Ah ok. I see what you mean. I caused confusion becaues I use the word probability in a special way, with a deformed logic. My suggestion is that we can define all the historical probabilities we know, but we can never _know_ that the future relative frequences will fit this. But we can argue that there is, as per the given logic, a best guess we can do.

So when I suggest that the "probability of unseen events is zero", you are sure right that it can still be the case that the unseen events can be seen in the future), I solve that by induction - by introducing a probability for the probability, or a notion of uncertainty in the probability. I guess that is another way, instead of adding a "blind-bin" for unexpected events.

So, probability zero does not mean it won't happen, I interpret it so that one should not placed bets on them (*) But if they are thrown in our face, then we have a logic to handle it, because our estimation of bets are first never perfect, and second always in motion.

(*) My idea is that this will also be a key to stability! If all players in the game behaves like this, it's easy to see how local stability and structure emerges.

So this all seem to suggest a dynamics.

/Fredrik
 

What is an upper bound for K-L divergence on a discrete probability space?
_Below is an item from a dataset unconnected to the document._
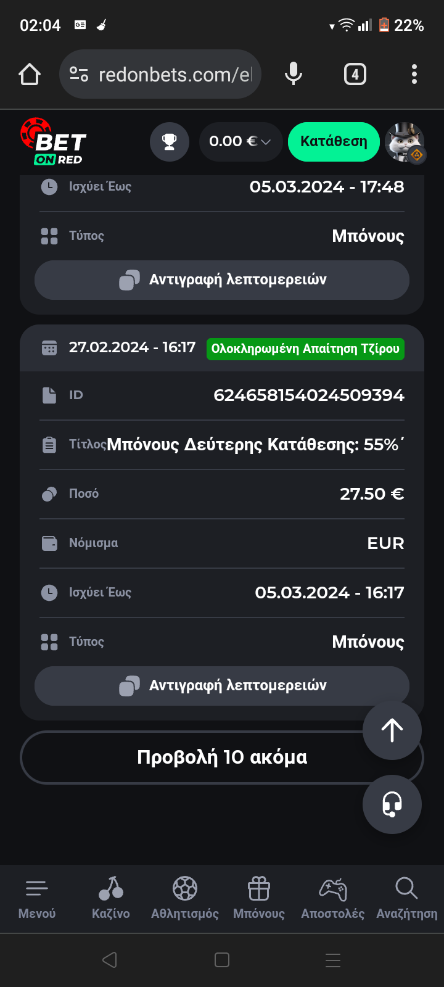Tap the microphone voice search icon
The image size is (444, 987).
coord(294,75)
An upper bound for K-L divergence on a discrete probability space is a measure of the maximum possible difference between two probability distributions. It tells us the largest possible difference that can exist between two probability distributions, which can help us compare and understand the similarities and differences between them.

Why is an upper bound for K-L divergence important in scientific research?
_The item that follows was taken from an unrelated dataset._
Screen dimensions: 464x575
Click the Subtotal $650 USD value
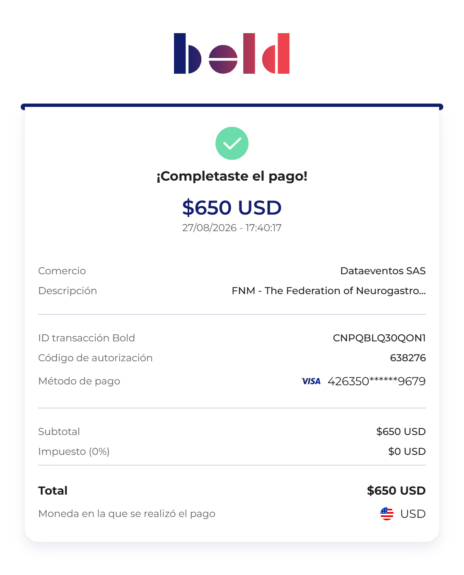(401, 432)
An upper bound for K-L divergence is important because it allows us to quantify the differences between probability distributions. This can be useful in various scientific fields, such as statistics, machine learning, and information theory, where understanding the differences between probability distributions is essential.

How is an upper bound for K-L divergence calculated?

An upper bound for K-L divergence can be calculated using various methods, such as the Cauchy-Schwarz inequality or the Pinsker inequality. These methods involve mathematical formulas that take into account the probability values of each distribution and their relationship to each other.

Can an upper bound for K-L divergence be negative?

No, an upper bound for K-L divergence cannot be negative. This is because the K-L divergence itself is always greater than or equal to zero, and the upper bound is the maximum possible value of this measure. Therefore, the upper bound must also be greater than or equal to zero.

How can an upper bound for K-L divergence be used in practical applications?

An upper bound for K-L divergence can be used in various practical applications, such as comparing the performance of different machine learning algorithms, analyzing the differences between genetic sequences in biology, or evaluating the accuracy of climate models. It can also help in data compression and information theory, where minimizing the K-L divergence between distributions is important.